Akhirnya pukul 21.00 aku melesat meninggalkan kantor. Ah senangnya bertemu lagi dengan teman-teman lama. Ngobrol sana sini, tertawa terpingkal-pingkal waktu ada yang mengingatkan kejadian konyol yang kami lakukan dulu, hingga tak terasa jam tanganku menunjukkan pukul 01.00 dini hari. Setelah berjanji akan bertemu lagi segera, dengan langkah gontai aku menuju tempat parkir, kupacu kendaraanku karena kantuk kian menyerang.

” Sudah pulang mas? Sudah makan? Minummu pasti sudah dingin, biar aku ganti yang hangat ya ?”

Dengan ter-huyung-huyung istriku keluar kamar dengan mata yang tidak bisa dipungkiri ngantuk berat….

Habis mandi, aku langsung masuk kamar untuk tidur.. Kulihat istriku dengan senyum berusaha menahan kantuknya menunggu aku selesai mandi.

“Mas capek ya? Banyak pekerjaan ya sampai pulang larut, sudah makan?”

“Hmm..”, jawabku pendek. Tanpa babibu aku langsung tidur karena tenagaku terkuras seharian ini. Aku m asih merasakan pijatannya, sampai aku terlelap tak ingat apa-apa lagi.

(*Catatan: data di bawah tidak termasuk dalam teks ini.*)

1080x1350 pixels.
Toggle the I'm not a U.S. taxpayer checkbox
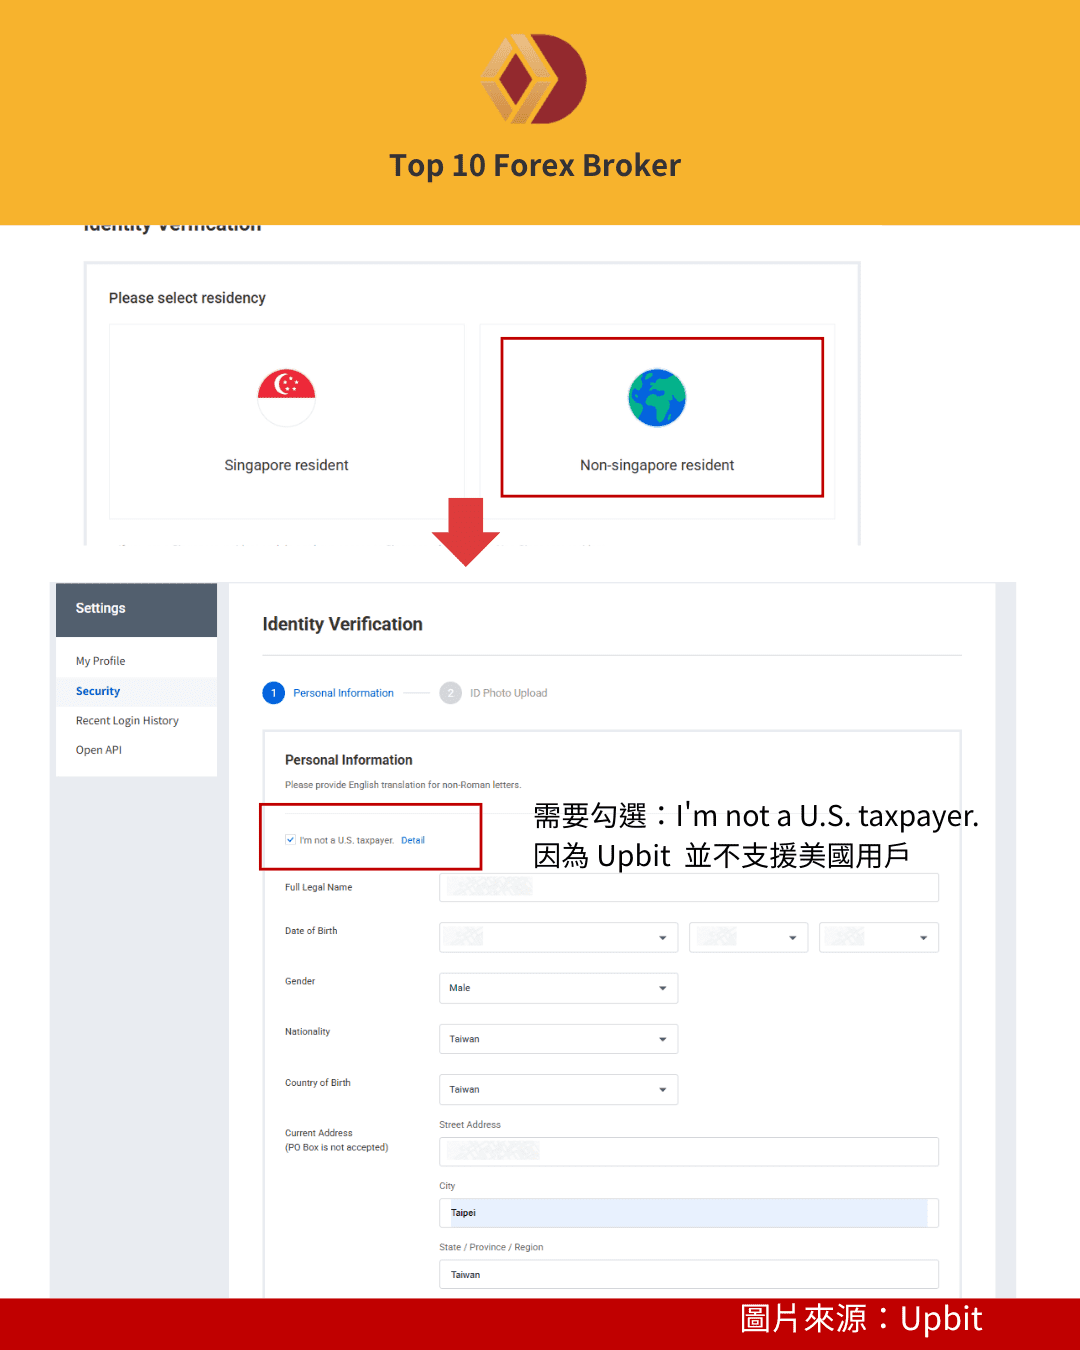[x=290, y=840]
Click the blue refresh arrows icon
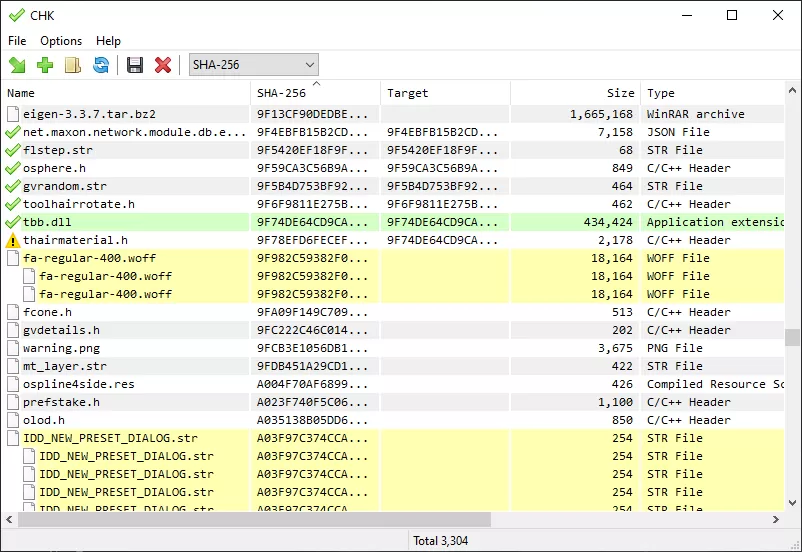802x552 pixels. [x=101, y=65]
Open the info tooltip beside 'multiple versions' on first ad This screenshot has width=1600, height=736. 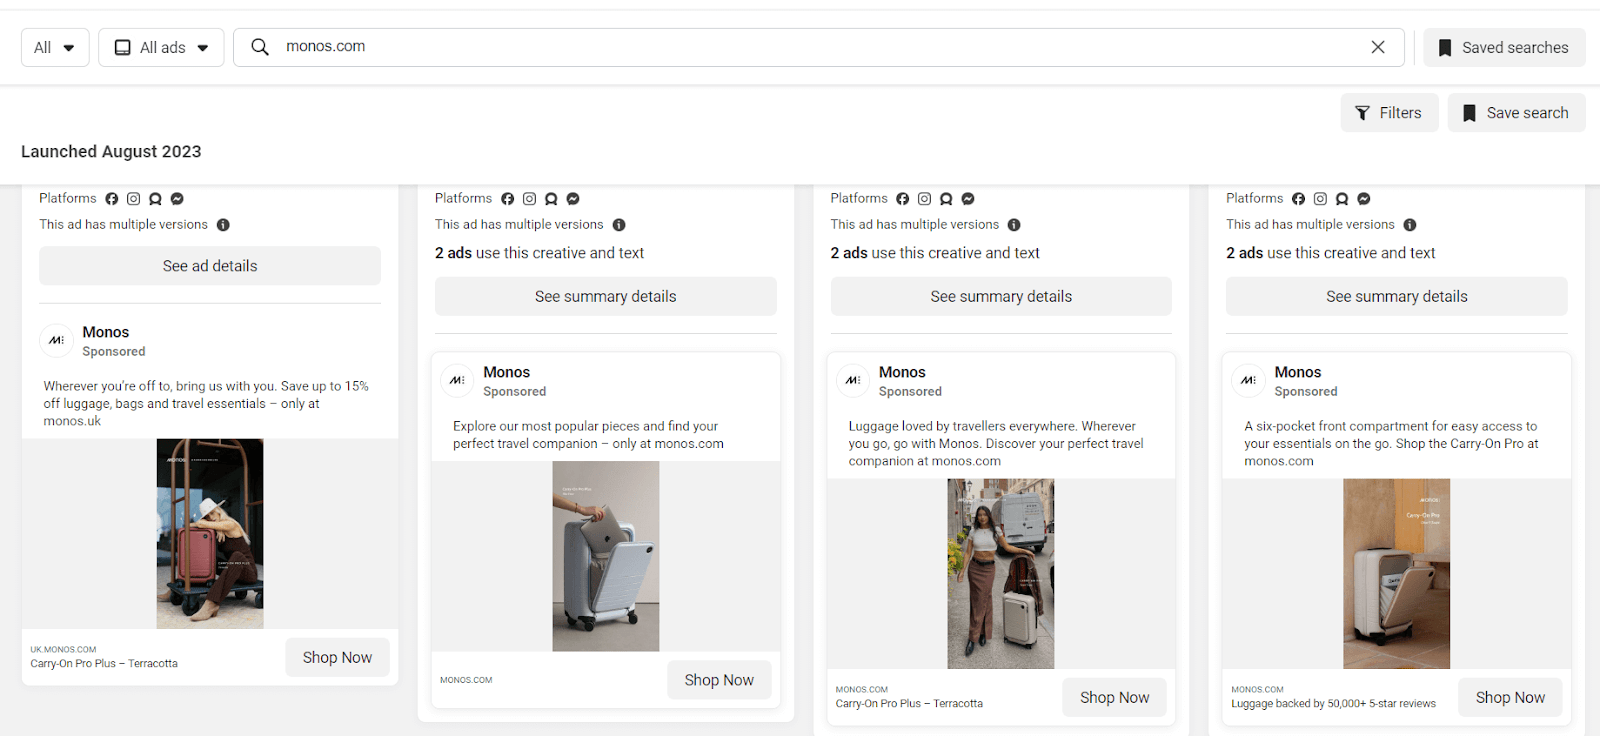pos(223,224)
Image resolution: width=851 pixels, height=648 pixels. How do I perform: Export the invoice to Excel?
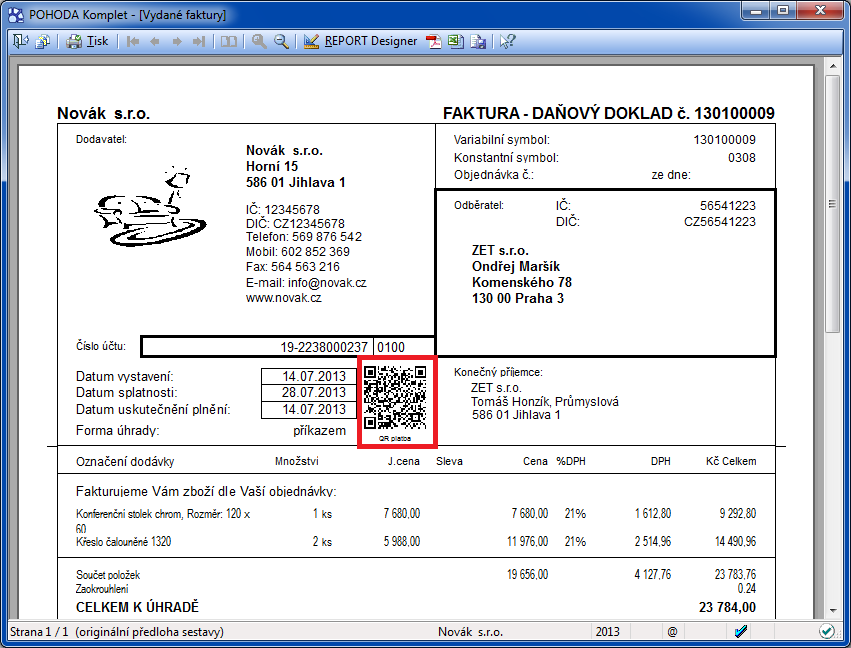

Keesokan harinya aku terkejut karena sudah jam 7 pagi sementara aku harus presentasi jam 08.00. Bagai kesetanan, kucari istriku. Dia kutemui di dapur sedang menyiapkan sarapan. “Sudah bangun mas?”

“Apa susahnya sih membangunkanku lebih pagi ? Tahu enggak pagi ini aku harus presentasi seharusnya kamu tahu dong tugasmu. (Padahal bukankah tadi malam aku langsung tertidur pulas tanpa sempat memberitahu rencanaku pagi ini?) Cepet siapkan bajuku !!!”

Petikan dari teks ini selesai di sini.